■ **Dataset records**
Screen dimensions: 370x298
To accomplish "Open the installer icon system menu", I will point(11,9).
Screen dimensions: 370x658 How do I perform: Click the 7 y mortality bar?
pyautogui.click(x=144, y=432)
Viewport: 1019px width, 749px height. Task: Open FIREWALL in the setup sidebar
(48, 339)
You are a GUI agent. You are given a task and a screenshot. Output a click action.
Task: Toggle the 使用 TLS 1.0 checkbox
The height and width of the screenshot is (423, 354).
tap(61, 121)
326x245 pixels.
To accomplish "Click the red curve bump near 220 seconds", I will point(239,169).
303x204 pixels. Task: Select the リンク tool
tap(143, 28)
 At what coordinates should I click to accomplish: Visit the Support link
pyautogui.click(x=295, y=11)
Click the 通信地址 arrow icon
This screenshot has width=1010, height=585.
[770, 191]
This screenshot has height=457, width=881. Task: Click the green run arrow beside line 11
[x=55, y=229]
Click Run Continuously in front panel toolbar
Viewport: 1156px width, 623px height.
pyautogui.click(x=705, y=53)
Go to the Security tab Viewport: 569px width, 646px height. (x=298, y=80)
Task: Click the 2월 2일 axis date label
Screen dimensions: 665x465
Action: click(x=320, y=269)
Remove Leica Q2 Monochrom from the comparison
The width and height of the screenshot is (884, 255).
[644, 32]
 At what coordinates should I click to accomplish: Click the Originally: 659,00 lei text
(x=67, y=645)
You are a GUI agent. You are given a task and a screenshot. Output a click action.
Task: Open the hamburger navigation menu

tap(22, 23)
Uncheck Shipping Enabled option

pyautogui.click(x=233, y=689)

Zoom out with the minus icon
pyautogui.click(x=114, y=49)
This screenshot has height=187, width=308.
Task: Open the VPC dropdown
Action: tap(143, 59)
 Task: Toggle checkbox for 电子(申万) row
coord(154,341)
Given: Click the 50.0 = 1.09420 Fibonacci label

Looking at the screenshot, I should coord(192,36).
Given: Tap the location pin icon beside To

■ **Task item**
Exactly reproduce all of the entries.

■ **Answer for the task**
Screen dimensions: 370x298
To accomplish "Open the installer icon system menu", I will point(11,9).
Screen dimensions: 370x658 How do I perform: Click the 7 y mortality bar?
pyautogui.click(x=144, y=432)
Viewport: 1019px width, 749px height. Task: Open FIREWALL in the setup sidebar
(48, 339)
You are a GUI agent. You are given a task and a screenshot. Output a click action.
Task: Toggle the 使用 TLS 1.0 checkbox
The height and width of the screenshot is (423, 354).
tap(61, 121)
326x245 pixels.
To accomplish "Click the red curve bump near 220 seconds", I will point(239,169).
303x204 pixels. Task: Select the リンク tool
tap(143, 28)
 At what coordinates should I click to accomplish: Visit the Support link
pyautogui.click(x=295, y=11)
Click the 通信地址 arrow icon
This screenshot has width=1010, height=585.
[770, 191]
This screenshot has height=457, width=881. Task: Click the green run arrow beside line 11
[x=55, y=229]
Click Run Continuously in front panel toolbar
Viewport: 1156px width, 623px height.
pyautogui.click(x=705, y=53)
Go to the Security tab Viewport: 569px width, 646px height. (x=298, y=80)
Task: Click the 2월 2일 axis date label
Screen dimensions: 665x465
Action: click(x=320, y=269)
Remove Leica Q2 Monochrom from the comparison
The width and height of the screenshot is (884, 255).
[644, 32]
 At what coordinates should I click to accomplish: Click the Originally: 659,00 lei text
(x=67, y=645)
You are a GUI agent. You are given a task and a screenshot. Output a click action.
Task: Open the hamburger navigation menu

tap(22, 23)
Uncheck Shipping Enabled option

pyautogui.click(x=233, y=689)

Zoom out with the minus icon
pyautogui.click(x=114, y=49)
This screenshot has height=187, width=308.
Task: Open the VPC dropdown
Action: tap(143, 59)
 Task: Toggle checkbox for 电子(申万) row
coord(154,341)
Given: Click the 50.0 = 1.09420 Fibonacci label

Looking at the screenshot, I should coord(192,36).
Given: Tap the location pin icon beside To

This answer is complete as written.